→ WORK ORDER
Print every record word for word.

[Records excerpted from a collection]

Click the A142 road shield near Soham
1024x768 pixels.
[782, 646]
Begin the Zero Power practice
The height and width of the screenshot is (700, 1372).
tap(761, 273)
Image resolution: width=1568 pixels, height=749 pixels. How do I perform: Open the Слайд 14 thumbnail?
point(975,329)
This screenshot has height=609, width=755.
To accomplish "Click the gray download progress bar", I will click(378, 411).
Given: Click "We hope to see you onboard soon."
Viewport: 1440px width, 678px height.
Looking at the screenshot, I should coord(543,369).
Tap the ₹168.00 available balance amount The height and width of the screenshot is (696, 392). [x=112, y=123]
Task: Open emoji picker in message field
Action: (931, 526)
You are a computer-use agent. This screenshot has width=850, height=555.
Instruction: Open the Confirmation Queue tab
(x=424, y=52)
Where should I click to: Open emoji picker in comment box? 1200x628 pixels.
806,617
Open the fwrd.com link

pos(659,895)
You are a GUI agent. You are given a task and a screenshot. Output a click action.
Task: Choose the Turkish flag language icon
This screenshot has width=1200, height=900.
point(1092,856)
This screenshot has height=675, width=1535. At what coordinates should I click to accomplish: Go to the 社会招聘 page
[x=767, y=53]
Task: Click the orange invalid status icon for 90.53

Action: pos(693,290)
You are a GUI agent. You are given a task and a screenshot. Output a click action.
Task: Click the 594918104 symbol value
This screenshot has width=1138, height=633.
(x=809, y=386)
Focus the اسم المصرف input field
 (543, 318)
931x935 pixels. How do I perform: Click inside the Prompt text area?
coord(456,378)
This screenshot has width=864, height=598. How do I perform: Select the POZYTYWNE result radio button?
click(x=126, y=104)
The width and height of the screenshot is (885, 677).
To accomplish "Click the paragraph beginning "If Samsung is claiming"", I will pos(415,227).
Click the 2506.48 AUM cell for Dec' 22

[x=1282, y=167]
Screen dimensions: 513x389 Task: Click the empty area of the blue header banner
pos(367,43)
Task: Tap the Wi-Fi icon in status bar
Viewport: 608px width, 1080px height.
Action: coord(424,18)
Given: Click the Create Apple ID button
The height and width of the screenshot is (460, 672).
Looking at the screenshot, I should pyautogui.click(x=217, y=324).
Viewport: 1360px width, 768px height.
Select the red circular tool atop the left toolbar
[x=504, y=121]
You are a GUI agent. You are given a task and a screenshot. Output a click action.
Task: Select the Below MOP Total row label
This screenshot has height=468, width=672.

→ OUTPUT BELOW
Click the A142 road shield near Soham
1024x768 pixels.
[782, 646]
Begin the Zero Power practice
The height and width of the screenshot is (700, 1372).
tap(761, 273)
Image resolution: width=1568 pixels, height=749 pixels. How do I perform: Open the Слайд 14 thumbnail?
point(975,329)
This screenshot has height=609, width=755.
To accomplish "Click the gray download progress bar", I will click(378, 411).
Given: Click "We hope to see you onboard soon."
Viewport: 1440px width, 678px height.
Looking at the screenshot, I should coord(543,369).
Tap the ₹168.00 available balance amount The height and width of the screenshot is (696, 392). [x=112, y=123]
Task: Open emoji picker in message field
Action: (931, 526)
You are a computer-use agent. This screenshot has width=850, height=555.
Instruction: Open the Confirmation Queue tab
(x=424, y=52)
Where should I click to: Open emoji picker in comment box? 1200x628 pixels.
806,617
Open the fwrd.com link

pos(659,895)
You are a GUI agent. You are given a task and a screenshot. Output a click action.
Task: Choose the Turkish flag language icon
This screenshot has width=1200, height=900.
point(1092,856)
This screenshot has height=675, width=1535. At what coordinates should I click to accomplish: Go to the 社会招聘 page
[x=767, y=53]
Task: Click the orange invalid status icon for 90.53

Action: pos(693,290)
You are a GUI agent. You are given a task and a screenshot. Output a click action.
Task: Click the 594918104 symbol value
This screenshot has width=1138, height=633.
(x=809, y=386)
Focus the اسم المصرف input field
 (543, 318)
931x935 pixels. How do I perform: Click inside the Prompt text area?
coord(456,378)
This screenshot has width=864, height=598. How do I perform: Select the POZYTYWNE result radio button?
click(x=126, y=104)
The width and height of the screenshot is (885, 677).
To accomplish "Click the paragraph beginning "If Samsung is claiming"", I will pos(415,227).
Click the 2506.48 AUM cell for Dec' 22

[x=1282, y=167]
Screen dimensions: 513x389 Task: Click the empty area of the blue header banner
pos(367,43)
Task: Tap the Wi-Fi icon in status bar
Viewport: 608px width, 1080px height.
Action: coord(424,18)
Given: Click the Create Apple ID button
The height and width of the screenshot is (460, 672).
Looking at the screenshot, I should pyautogui.click(x=217, y=324).
Viewport: 1360px width, 768px height.
Select the red circular tool atop the left toolbar
[x=504, y=121]
You are a GUI agent. You are given a task and a screenshot. Output a click action.
Task: Select the Below MOP Total row label
This screenshot has height=468, width=672.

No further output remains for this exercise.